In urban gardens, cats pose a threat to many pipistrelle populations because they catch the roosting bats. Other predators are less likely in urban gardens.

To help maintain pipistrelle bat populations, you could put up a bat box which will provide roosting and safety for the bats, and you could also encourage twilight and night insects by planting night-scented flowers such as honeysuckles or evening primrose.

Habitat preference

Bats occupy a wide range of habitats, including grassland, mature woodlands, farms, parks and gardens - as long as there are suitable structures to roost in. They also need hedgerows and wood edges, or man-made linear features, for their protection and navigation. They often prefer open grassy areas surrounded by trees or bushes near waterways or ponds, which provide a water and food source and roosting areas.

The pipistrelle bat is one of the most urban of UK bat species and is becoming more reliant on urban habitats, roosting in buildings and foraging in nearby wooded parks and gardens.

Where to find them in the garden

The two most important aspects of a garden to pipistrelle bats are trees and ponds. Mature trees provide roosting, shelter and safety, and they also play a fundamental role in their life cycle. Pipistrelle bats use trees for roosting sites where they can give birth to their young in a protected and sheltered environment and in winter they can safely hibernate in deep crevices. Tree habitats with their associated shrubbery attract a wide variety of insects which bats prey on.

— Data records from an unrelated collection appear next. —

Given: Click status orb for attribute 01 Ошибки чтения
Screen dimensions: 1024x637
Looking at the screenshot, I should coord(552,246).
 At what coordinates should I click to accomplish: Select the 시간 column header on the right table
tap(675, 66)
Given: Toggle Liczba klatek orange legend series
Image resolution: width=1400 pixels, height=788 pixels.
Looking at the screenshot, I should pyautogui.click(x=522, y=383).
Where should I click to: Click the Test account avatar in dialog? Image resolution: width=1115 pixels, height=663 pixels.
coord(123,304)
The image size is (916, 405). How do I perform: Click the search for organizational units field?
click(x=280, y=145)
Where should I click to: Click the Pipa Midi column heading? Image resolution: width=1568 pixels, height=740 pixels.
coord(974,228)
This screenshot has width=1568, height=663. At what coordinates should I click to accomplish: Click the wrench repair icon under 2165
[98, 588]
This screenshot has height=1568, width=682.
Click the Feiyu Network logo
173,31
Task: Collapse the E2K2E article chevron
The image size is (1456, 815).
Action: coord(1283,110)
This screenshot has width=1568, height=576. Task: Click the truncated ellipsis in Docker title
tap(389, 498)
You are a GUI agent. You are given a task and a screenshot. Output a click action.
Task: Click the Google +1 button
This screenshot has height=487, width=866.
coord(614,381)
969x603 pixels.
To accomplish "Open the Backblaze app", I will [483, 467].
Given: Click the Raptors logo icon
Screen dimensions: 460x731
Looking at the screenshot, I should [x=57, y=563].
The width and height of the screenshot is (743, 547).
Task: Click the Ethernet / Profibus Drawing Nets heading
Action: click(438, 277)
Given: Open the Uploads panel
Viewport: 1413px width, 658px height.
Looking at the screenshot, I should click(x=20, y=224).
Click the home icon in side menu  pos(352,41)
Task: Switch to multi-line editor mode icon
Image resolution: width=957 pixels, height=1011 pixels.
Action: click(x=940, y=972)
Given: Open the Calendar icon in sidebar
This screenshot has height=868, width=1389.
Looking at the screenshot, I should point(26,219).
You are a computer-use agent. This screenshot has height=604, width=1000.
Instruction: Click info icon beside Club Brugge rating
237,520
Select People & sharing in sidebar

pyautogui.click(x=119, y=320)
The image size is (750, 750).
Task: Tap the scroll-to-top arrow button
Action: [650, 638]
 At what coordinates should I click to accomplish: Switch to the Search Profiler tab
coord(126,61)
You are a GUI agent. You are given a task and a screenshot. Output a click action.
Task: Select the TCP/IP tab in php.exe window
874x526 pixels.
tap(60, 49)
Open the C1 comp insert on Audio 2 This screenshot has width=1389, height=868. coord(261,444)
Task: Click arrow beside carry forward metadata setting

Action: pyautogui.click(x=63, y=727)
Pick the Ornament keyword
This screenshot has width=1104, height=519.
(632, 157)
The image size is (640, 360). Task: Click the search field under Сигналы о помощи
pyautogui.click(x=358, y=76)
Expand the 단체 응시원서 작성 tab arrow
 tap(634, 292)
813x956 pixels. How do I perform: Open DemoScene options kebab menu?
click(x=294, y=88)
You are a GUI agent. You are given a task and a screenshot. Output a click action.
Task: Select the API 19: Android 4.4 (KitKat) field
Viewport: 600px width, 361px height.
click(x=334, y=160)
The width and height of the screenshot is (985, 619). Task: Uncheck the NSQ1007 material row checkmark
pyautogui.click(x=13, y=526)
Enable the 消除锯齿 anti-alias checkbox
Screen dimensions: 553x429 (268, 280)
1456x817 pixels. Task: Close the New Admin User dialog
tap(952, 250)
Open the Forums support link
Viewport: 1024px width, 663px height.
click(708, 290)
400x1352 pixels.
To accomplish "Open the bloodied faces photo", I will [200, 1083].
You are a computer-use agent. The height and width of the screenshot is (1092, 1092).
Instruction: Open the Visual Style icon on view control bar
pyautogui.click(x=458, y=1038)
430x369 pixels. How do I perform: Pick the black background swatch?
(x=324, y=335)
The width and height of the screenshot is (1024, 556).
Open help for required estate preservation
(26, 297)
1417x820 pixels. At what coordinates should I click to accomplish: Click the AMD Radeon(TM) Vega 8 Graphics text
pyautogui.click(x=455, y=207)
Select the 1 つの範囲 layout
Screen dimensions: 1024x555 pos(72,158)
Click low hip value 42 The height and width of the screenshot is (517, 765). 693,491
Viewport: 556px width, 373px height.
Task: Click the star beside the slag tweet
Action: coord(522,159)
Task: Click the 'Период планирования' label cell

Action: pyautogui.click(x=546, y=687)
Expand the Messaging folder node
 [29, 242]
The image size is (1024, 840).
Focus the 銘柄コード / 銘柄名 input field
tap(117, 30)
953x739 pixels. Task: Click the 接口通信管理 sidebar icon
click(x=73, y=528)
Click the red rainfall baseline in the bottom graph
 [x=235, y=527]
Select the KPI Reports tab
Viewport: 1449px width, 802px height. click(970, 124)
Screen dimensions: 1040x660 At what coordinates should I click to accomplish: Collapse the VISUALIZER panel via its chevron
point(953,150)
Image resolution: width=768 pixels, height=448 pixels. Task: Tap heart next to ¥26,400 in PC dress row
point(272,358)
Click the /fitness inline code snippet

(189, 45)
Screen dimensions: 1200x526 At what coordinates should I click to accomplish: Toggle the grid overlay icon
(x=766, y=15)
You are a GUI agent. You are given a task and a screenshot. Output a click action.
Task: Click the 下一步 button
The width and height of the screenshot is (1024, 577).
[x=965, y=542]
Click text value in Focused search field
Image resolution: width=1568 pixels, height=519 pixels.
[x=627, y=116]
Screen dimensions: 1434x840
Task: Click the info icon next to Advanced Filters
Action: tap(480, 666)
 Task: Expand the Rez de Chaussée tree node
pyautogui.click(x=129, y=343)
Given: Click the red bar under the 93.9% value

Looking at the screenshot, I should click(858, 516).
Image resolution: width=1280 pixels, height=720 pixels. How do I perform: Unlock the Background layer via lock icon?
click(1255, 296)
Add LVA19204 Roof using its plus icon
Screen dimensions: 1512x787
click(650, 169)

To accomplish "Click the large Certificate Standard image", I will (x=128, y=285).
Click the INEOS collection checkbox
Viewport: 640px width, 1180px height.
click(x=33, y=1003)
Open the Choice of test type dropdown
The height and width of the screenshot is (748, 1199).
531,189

Waterways and ponds provide bats with the water they need to rehydrate, and also attract midges and other flying insects which congregate in their thousands and provide a ready feast for bats.

Garden features which are associated with pipistrelle bats are old trees and bat boxes, undisturbed roofs and hollow walls that have access points, gaps behind drain pipes and between roof felt and tiles.

Bats hibernate from late November to late March, and this is when they are most likely to be found in buildings and tree holes. In warmer months they may have several daytime and temporary roosts.

Role in the garden

Pipistrelle bats feed on a wide variety of small, flying insects such as mayflies, lacewings, small moths, midges, caddis flies and mosquitoes. A single pipistrelle may consume up to 3000 insects in a night, showing both how important garden insects are and how useful bats can be in controlling unwanted species, so an abundance of insects is essential. For this reason they are an important addition to the garden to help to keep flying insect populations under control.

In urban areas where much of the environment is man-made, bats rely on gardens and parks for roosting areas, food and water sources, so keeping trees and ponds in gardens is encouraged to prevent them from declining further.

In the UK there are no predators which feed specifically on pipistrelle bats. Pipistrelle bats natural predators are owls such as the tawny owl and barn owl. Other British birds, such as kestrels, peregrine falcons and sparrow hawks, may also take bats. Weasels and stoats have been known to take low roosting bats, and it is also possible that foxes can do this. In urban situations cats are the most frequent predators.